El trabajo que para la
mayoría es de sol a sol, para mí era de luna a luna, pero me proporcionaba
pingües beneficios como nunca pude sospechar. A más del sueldo lograba, a
menudo, minucias y extras que no estaban en mi ánimo despreciar por no hacerles
feo a quienes tan generosamente querían gratificarme.
Por lo general los hombres
que acompañaba eran de trato agradable, discretos en su comportamiento, sibaritas,
aunque frugales, y apenas tropecé con alguno que quisiera sobrepasarse sin
atenerse antes al acomodo que proveyese a mis exigencias. Los hubo picarones,
algún viejo verde más cercano a los santos óleos que a los placeres, pero estos
acababan siempre frunciendo el ceño y durmiéndose acurrucados, en posición
fetal, en algún sillón de los salones de los hoteles, de donde amables
camareros los levantaban y llevaban a sus habitaciones.

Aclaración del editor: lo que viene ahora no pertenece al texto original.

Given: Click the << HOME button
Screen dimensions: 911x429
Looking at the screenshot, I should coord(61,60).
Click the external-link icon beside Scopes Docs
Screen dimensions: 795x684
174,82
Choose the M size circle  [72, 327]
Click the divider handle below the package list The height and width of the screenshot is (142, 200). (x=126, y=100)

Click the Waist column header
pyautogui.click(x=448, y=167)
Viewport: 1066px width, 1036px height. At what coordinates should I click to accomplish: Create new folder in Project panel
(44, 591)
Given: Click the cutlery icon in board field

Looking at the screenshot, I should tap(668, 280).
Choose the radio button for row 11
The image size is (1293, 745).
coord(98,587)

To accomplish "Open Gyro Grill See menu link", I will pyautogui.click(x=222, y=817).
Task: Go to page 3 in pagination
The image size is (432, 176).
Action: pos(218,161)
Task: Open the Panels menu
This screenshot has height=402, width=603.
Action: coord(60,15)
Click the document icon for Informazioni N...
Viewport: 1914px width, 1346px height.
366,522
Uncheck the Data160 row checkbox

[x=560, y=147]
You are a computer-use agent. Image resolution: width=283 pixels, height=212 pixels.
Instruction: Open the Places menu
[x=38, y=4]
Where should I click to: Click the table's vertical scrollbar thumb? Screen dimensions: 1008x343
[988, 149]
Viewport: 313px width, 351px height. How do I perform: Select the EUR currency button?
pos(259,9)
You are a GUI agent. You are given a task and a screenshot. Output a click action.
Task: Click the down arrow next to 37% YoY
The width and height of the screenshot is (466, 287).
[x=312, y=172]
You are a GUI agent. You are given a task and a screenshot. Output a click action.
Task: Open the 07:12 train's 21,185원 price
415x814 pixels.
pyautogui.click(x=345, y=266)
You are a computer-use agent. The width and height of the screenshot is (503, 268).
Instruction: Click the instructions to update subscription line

Sólo topé con uno grosero y
apestoso como un albañal. Levantó polvareda mi actitud contraria a sus demandas
y estuve en un tris de mandar al cuerno mi prometedora carrera, pero se
tuvieron en cuenta razones que di y atropellos anteriores en los que el tal individuo
se había visto enredado, quedando dictada sentencia a mi favor por ser más lo
logrado que lo perdido.
No debería contar intimidades
semejantes si no fuera porque en una de estas ocasiones me sucedió ser
acompañante de un afamado director de cine y decidí que aquella había de ser la
noche que me llevase al día. Lo seduje, olvidando los consejos del expediente,
y terminamos entre sábanas de seda y en retretes de cristal.
Gracias a ello conseguí mi
primer papel en el cine, que fue corto por demás, pero era un principio. Salía
llevando una bandeja en alto, me cruzaba en el salón con el protagonista y le
derramaba el postre de melaza en la pechera. Se armaba un escándalo, me tomaban
dos lacayos uniformados por los brazos y era sacada de encuadre.
En la segunda
interpretación pude desarrollar mis dotes histriónicas declamando unos versos a
un muchacho picado de viruelas, mientras danzábamos en una pista llena de
bailarines. Durante siete segundos la cámara nos seguía en un travelín de
vértigo y yo decía los versos. Al final de la película teníamos que volver a
salir el de las viruelas y yo intercambiándonos miradas de cordero, pero hubo
cambios de última hora y se eliminó la escena.
Vinieron después otros
amagos que no terminaron de cuajar. El director se encaprichó de una aspirante
a actriz, feúcha pero con grandes dotes de seducción, y a mí me relegó al
olvido. Para entonces ya me había cansado de perseguir la gloria como si fuese
un galgo tras la liebre y pisé la realidad.
Hasta hoy en que, de
improviso, sin haberlo soñado ni por asomo, me he encontrado en la cumbre,
sobre la alfombra roja, lanzando besos al público que me aclama, repartiendo
sonrisas a los fotógrafos, firmando autógrafos a mis incondicionales.
- Señorita, ¿permite? Tengo
que terminar de recoger.
Es un muchacho con buzo. Me
mira con prevención, pero respetuoso. Tiene a los pies el rulo de la alfombra y
le falta por recoger el metro escaso en el que estoy yo.
- Disculpe. Estaba pensando…
Y me alejo, calle abajo,
con el brillo del triunfo en la mirada.